#### DATASET EXTRACT

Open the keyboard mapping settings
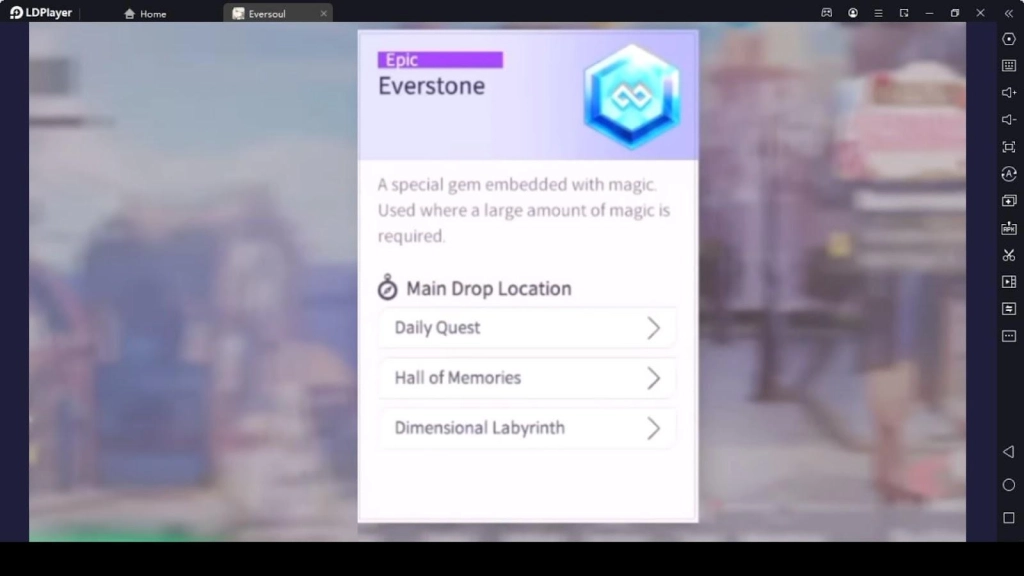The height and width of the screenshot is (576, 1024). point(1009,67)

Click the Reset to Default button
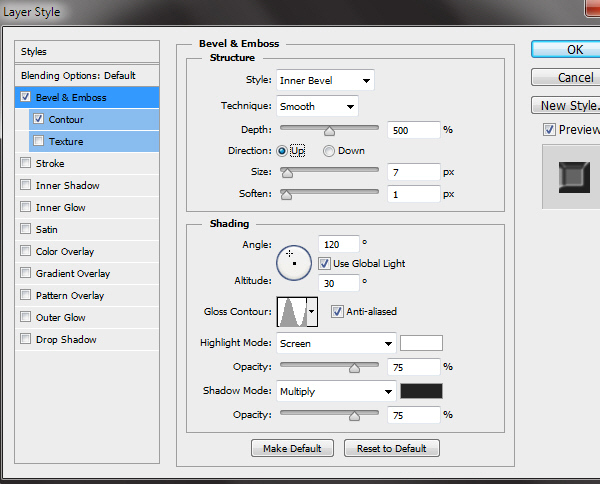[x=391, y=448]
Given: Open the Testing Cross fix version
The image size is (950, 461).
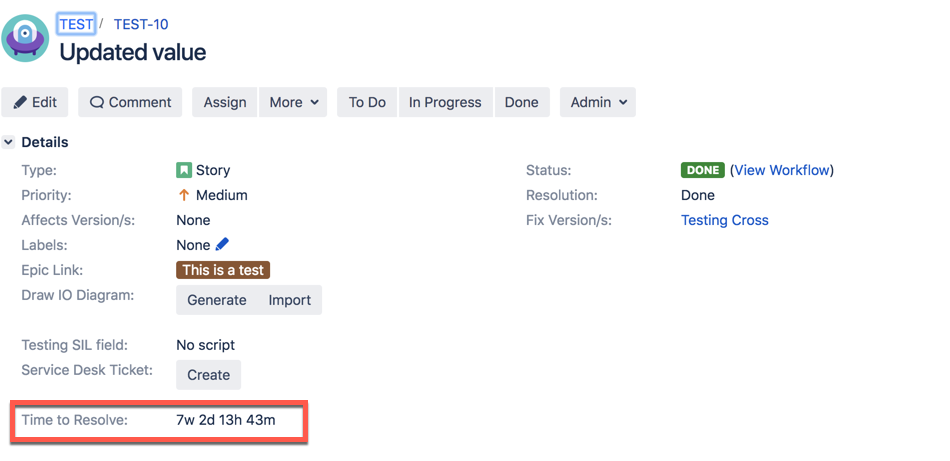Looking at the screenshot, I should 725,220.
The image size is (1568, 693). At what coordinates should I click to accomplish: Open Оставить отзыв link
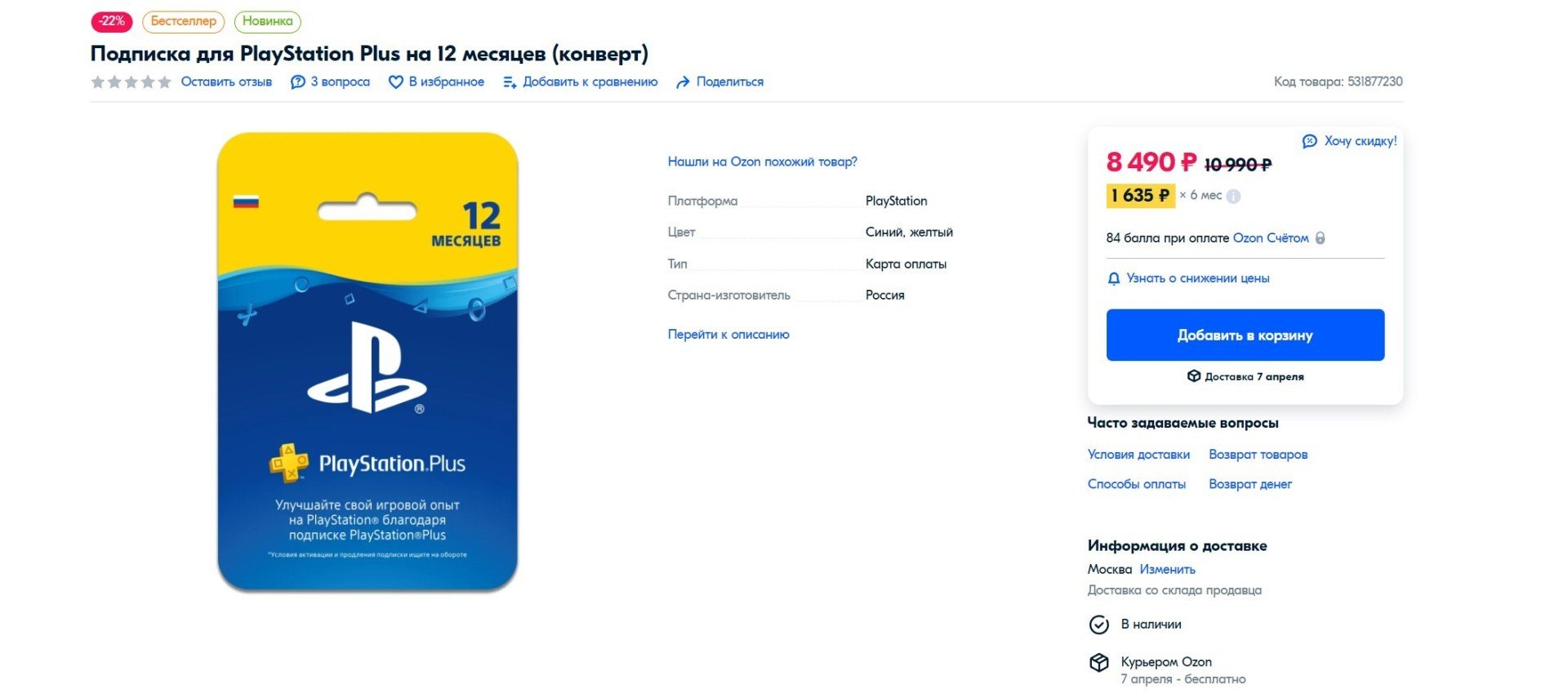pyautogui.click(x=226, y=82)
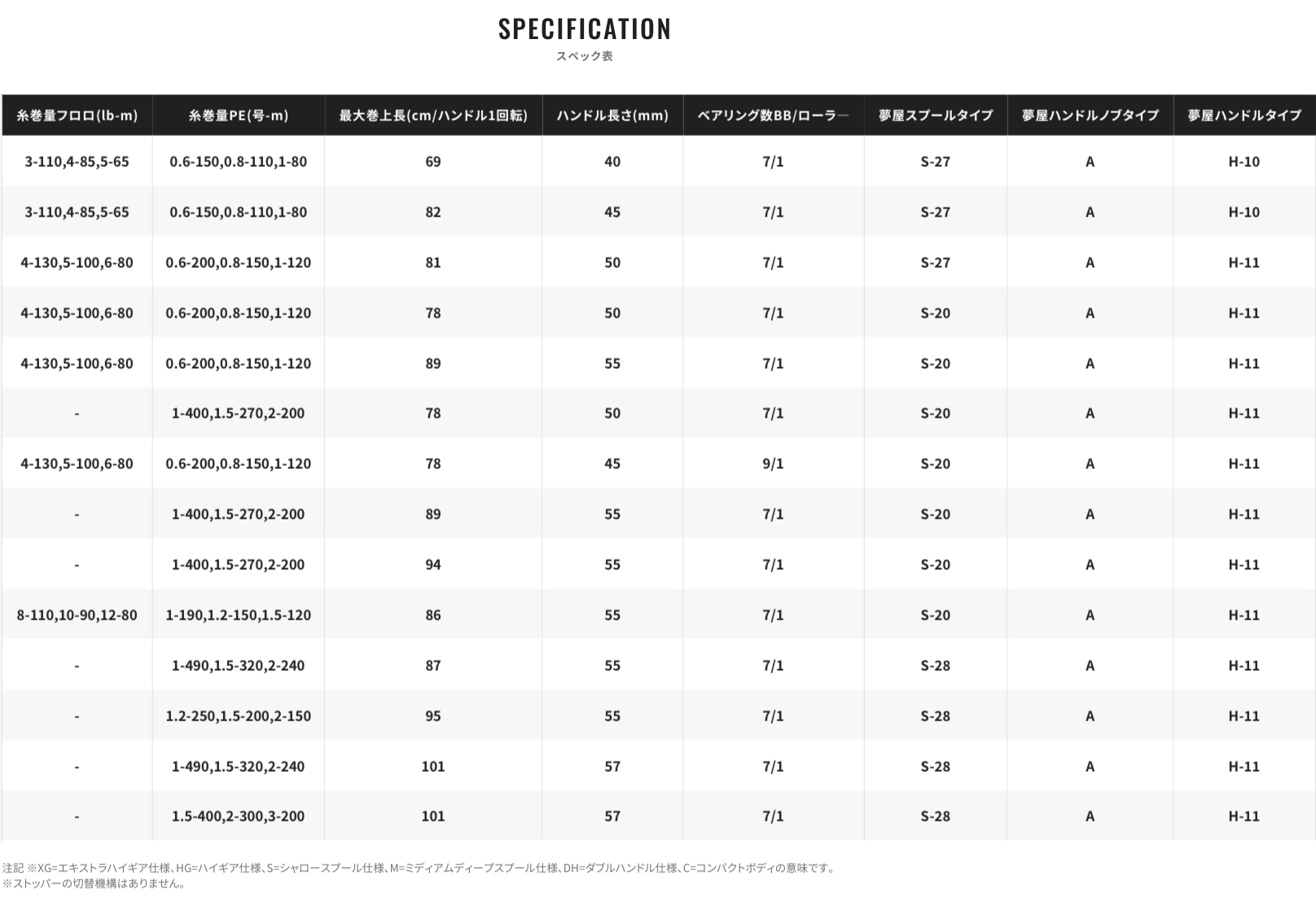Select the 最大巻上長 column header
This screenshot has width=1316, height=898.
[x=433, y=116]
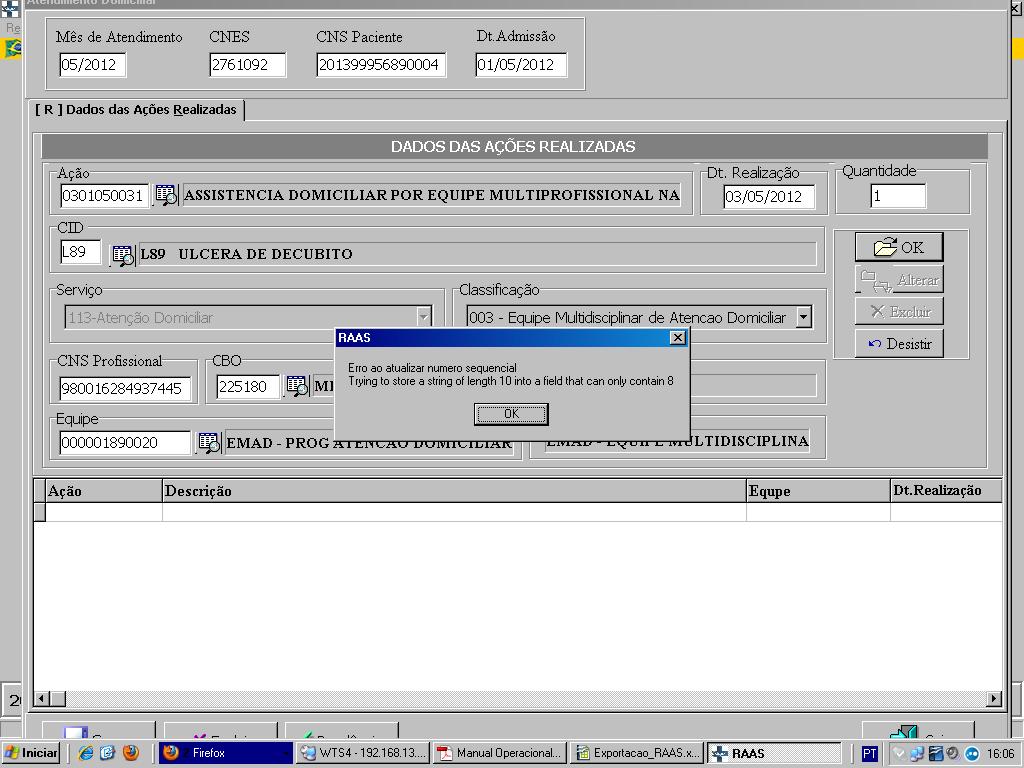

########

» **TASK DETAILS**
For this exercise, return the material word for word and drop each image.

» **ANSWER TO THIS PROBLEM**
Open the keyboard mapping settings
The height and width of the screenshot is (576, 1024). point(1009,67)

Click the Reset to Default button
[x=391, y=448]
Given: Open the Testing Cross fix version
The image size is (950, 461).
Looking at the screenshot, I should 725,220.
The image size is (1568, 693). At what coordinates should I click to accomplish: Open Оставить отзыв link
pyautogui.click(x=226, y=82)
Select the 最大巻上長 column header
This screenshot has width=1316, height=898.
[x=433, y=116]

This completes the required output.